On average, adults spend one third of their life at work. Experiences at work have a significant impact on a person’s wellbeing – particularly their mental wellbeing. A study found that one in four people in the UK will have a mental health problem at some point in their lives, and the value added to the economy by people who are at work and have or have had mental health problems is as high as £225 billion per year.
Mental health is something that impacts everyone – it has an effect on working life and can also be affected by experiences at work. Though it may be challenging to separate out personal effects of mental wellbeing, experiences at work are still a key factor and can be looked at closely.
This is one of the most common factors that can negatively impact a person’s wellbeing in the workplace. A study found that more than one in five people agreed that they had called in sick to avoid work when asked how workplace stress had affected them. Feeling stressed can lead to high levels of anxiety where people may feel as though they don’t even want to show up for work because of how much it impacts them.
Ensure that your organisation supports work life balance and flexible working arrangements (e.g. part time, job swaps). It’s also important that managers and leaders demonstrate work life balance in their own lives – it’s difficult for people to want to practice good work life balance if they don’t see their leaders doing it. A good work life balance is essential to keeping employees happy and productive.

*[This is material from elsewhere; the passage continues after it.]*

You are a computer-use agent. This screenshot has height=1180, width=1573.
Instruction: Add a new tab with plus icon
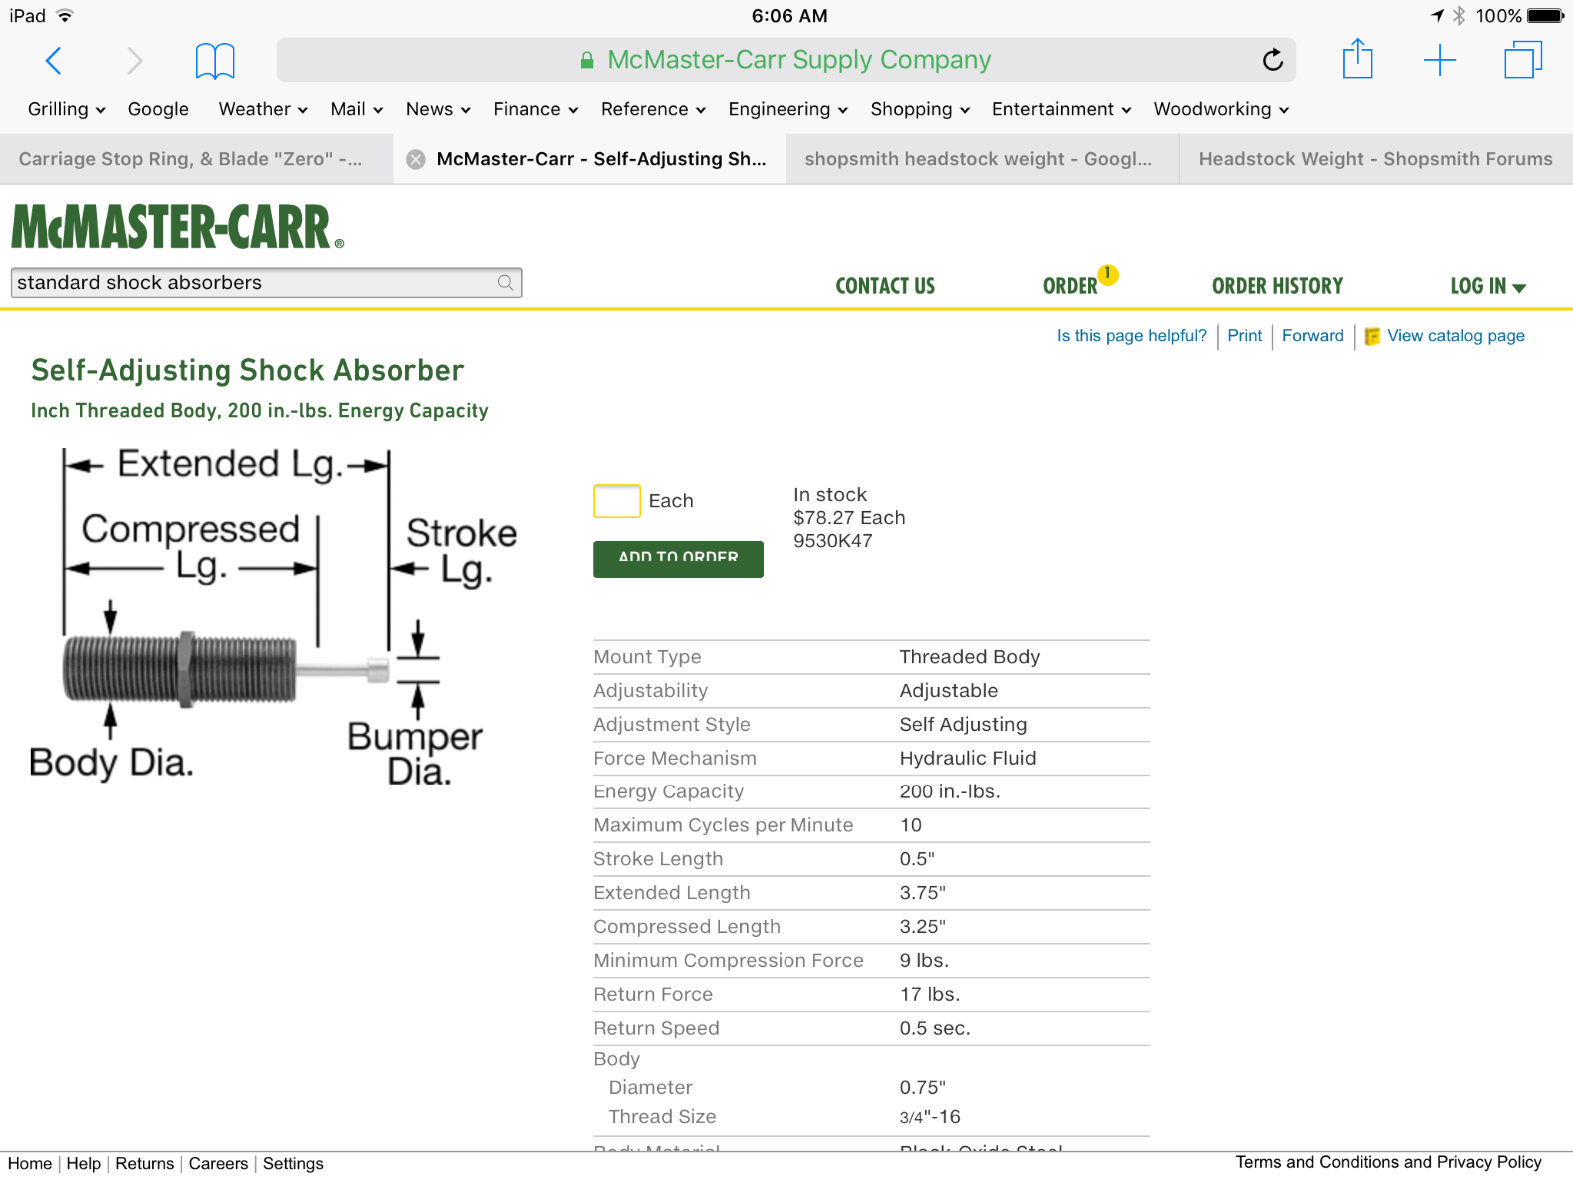click(1439, 60)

Research found that when people were working long hours more than a quarter of employees feel depressed, one third feel anxious, and more than half feel irritable. Taking regular and quality breaks is fundamental to people’s productivity, and more importantly their wellbeing.
Employees may make it a habit to work through their lunches or eat their lunches at their desks – which isn’t a real break. A study by Korpela, Kinnunen, Geurts, de Bloom and Sianoja found that taking lunchtime breaks and detaching from work, increases levels of energy at work and decreases exhaustion. People need time to completely switch off from their work and take time for themselves to relax and recoup.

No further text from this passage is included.